Sinfonía no. 1 de Bohuslav Martinu (1890-1959)

Publicado: febrero 7, 2018 Última Modificación febrero 7, 2018 Por: adminmusica

Orquesta Sinfónica de la Radio de Frankfurt, dirige Andrés Orozco-Estrada

Bohuslav Martinu apenas llevaba un año en Estados Unidos, cuando en 1942 recibió una propuesta de Kussevitzki, titular de la Sinfónica de Boston. Con motivo del fallecimiento de su esposa, Natalie, quería honrarla encargando una serie de obras a los músicos más relevantes del momento. A raíz de esta petición, Bartok escribiría su Concierto para orquesta y Stravinski su Oda. Martinu se retiró en mayo a Jamaica, en busca de tranquilidad (la entrada en guerra de Estados Unidos también le impedía concentrarse en su trabajo), y allí emprendió la composición de la obra, que le llevaría quince semanas.
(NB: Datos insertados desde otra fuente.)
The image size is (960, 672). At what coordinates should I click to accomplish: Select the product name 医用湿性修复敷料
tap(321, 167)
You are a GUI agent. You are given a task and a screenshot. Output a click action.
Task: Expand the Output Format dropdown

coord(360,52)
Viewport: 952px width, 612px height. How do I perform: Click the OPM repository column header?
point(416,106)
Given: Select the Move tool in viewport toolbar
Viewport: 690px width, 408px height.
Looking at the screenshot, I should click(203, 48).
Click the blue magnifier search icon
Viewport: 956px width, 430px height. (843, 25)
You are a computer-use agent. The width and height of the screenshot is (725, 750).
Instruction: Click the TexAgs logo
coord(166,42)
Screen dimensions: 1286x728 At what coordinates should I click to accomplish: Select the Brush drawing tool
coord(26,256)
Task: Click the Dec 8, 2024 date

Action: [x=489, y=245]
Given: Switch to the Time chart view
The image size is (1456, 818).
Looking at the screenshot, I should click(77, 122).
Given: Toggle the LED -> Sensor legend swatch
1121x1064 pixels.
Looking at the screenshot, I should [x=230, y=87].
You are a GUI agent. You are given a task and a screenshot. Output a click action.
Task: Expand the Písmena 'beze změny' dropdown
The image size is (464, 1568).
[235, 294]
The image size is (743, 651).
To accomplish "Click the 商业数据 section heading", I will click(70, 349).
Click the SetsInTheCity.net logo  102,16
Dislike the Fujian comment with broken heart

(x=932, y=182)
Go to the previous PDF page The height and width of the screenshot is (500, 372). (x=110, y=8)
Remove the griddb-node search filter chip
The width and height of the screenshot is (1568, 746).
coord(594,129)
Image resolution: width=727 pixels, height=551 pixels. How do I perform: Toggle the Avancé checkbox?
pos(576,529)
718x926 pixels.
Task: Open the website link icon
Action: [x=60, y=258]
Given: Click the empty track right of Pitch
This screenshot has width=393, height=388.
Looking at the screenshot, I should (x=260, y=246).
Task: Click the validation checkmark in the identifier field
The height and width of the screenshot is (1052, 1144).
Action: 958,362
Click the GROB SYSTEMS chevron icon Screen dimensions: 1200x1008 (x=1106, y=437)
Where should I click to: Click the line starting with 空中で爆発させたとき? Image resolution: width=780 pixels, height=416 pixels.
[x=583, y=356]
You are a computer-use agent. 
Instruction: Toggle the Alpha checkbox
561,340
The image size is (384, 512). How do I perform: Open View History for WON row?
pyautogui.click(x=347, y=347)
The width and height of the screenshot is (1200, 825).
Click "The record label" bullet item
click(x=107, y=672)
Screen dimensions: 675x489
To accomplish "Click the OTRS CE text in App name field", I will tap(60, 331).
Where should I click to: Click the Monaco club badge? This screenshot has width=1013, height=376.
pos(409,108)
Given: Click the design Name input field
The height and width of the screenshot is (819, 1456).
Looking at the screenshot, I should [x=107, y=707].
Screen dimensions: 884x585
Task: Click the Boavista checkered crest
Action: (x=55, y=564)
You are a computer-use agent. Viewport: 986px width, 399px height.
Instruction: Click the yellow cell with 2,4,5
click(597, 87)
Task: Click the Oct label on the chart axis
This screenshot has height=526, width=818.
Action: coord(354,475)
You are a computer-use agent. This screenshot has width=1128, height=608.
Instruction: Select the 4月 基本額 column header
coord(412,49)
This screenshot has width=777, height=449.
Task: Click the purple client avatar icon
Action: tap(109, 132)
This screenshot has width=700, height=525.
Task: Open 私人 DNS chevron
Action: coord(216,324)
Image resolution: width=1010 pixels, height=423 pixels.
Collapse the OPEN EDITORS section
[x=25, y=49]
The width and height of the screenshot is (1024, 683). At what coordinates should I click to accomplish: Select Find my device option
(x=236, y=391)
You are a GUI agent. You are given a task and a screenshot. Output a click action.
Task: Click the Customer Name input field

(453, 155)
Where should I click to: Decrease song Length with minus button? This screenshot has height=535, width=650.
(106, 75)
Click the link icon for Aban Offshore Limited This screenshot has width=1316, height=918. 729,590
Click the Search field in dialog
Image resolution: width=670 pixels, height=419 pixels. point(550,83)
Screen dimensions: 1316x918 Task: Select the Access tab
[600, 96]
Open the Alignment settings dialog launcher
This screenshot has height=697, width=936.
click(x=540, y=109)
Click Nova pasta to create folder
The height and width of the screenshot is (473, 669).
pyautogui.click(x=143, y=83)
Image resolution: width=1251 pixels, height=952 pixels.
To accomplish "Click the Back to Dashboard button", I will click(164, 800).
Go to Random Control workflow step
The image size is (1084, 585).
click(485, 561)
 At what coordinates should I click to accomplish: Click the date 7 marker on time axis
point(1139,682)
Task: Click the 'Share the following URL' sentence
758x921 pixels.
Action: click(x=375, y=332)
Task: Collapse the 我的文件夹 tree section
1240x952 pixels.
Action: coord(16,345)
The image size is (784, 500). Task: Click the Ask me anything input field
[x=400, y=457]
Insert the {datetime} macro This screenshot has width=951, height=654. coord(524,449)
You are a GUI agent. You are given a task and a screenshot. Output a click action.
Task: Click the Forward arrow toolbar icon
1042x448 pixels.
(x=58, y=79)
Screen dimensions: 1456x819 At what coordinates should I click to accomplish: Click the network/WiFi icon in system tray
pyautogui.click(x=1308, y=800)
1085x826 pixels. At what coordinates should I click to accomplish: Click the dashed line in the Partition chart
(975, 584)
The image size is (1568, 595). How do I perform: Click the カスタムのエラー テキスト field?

Se ha subrayado cierto carácter romántico en esta partitura, aunque eso pueda responder más a la división tradicional de la obra en cuatro movimientos y a su extensión (es la más larga de las sinfonías que escribiría Martinu). Dominada por sonoridades acuáticas (especialmente por el empleo que realiza del arpa), sobre todo en su movimiento inicial, la sinfonía deriva hacia un colorido tonal teñido de dramatismo, sin duda debido al gran conflicto bélico que está sacudiendo a varios continentes en ese momento y que Martinu, a quien ha obligado al exilio, no puede, por mucho que lo intente, apartar de su mente. El artista aplica aquí y en el resto de las sinfonías, a partir de la Tercera el principio de tonalidad evolutiva (es decir que la obra empieza en una tonalidad y termina con otra, acorde a la propia evolución psicológica de la partitura). La partitura comienza con un ‘moderato’ en 6/8 para derivar en un coral popular checo que invoca la protección de San Wenceslao (coral que será utilizado nuevamente en la Sinfonía no. 6). Tras este movimiento en el que el compositor apela a sus orígenes, el amplio scherzo que constituye el segundo movimiento, parece introducir el caos de la mecanizada sociedad de consumo estadounidense que Martinu había encontrado a su llegada del nuevo mundo. Son dos los temas presentados en el scherzo, uno introducido con contundencia por el piano y otro, por el oboe. El trío constituye un momento de tregua, y en él no participa la cuerda.

En el tercer movimiento, de carácter fúnebre, la cuerda ejecuta una suerte de extenso himno puede ser una dolorosa elegía por la aniquilación absoluta del pueblo checoslovaco de Lídice en represalia por la muerte del sanguinario Reinhard Heydrich, protector de Bohemia y Moravia, asesinado por patriotas checoslovacos. Sólo en el movimiento final, allegro non troppo, se atisba cierta esperanza, que de alguna manera prefigura lo que será el espíritu de la Sinfonía no. 4. La magistral orquestación de esta sinfonía provocó que el director Ernest Ansermet exclamase: “Martinu puede llegar a ser el gran sinfonista de esta generación”.